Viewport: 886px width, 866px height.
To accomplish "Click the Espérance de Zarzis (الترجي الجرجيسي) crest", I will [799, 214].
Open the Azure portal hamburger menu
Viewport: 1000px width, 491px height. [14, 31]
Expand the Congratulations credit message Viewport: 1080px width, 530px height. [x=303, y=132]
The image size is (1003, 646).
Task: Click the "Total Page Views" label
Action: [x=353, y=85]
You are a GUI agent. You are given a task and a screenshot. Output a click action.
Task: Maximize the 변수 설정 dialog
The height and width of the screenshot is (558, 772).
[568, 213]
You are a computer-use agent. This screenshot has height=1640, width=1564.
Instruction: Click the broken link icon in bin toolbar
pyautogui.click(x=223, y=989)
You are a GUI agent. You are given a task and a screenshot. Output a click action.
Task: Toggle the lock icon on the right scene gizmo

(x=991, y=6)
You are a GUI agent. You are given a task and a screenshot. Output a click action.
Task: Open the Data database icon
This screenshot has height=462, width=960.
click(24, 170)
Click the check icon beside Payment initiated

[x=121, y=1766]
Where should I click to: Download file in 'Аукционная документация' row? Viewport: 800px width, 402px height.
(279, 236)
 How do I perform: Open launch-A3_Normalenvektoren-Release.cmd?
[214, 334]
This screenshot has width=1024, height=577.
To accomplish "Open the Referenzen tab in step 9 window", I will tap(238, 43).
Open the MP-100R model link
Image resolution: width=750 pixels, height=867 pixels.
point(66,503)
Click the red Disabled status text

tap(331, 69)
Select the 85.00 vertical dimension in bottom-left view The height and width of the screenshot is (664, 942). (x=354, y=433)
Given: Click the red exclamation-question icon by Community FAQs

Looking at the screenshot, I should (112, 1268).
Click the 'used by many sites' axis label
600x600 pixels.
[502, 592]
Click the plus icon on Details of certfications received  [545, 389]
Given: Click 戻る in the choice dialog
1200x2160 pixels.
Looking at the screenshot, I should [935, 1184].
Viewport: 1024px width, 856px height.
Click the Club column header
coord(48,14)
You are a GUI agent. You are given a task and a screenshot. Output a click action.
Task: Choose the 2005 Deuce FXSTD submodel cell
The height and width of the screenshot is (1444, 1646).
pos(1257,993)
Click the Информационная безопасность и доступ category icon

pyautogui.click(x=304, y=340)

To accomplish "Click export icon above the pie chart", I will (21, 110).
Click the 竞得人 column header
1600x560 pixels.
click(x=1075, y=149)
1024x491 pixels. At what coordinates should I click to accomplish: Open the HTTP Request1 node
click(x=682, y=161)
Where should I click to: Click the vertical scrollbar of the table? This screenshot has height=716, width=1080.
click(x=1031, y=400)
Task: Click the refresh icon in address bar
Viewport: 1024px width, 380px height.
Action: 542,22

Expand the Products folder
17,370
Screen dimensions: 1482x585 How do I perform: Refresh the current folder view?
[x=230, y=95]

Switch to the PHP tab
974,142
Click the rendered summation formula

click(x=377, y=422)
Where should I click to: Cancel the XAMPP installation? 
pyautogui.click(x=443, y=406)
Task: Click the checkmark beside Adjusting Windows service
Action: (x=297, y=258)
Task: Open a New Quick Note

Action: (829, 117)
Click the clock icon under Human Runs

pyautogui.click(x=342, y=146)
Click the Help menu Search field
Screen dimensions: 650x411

_ _ _ _ _ _ _

Return each full line of the entries that contains the word "dialog".

# Solution to the exercise
Task: Maximize the 변수 설정 dialog
Given: Click 戻る in the choice dialog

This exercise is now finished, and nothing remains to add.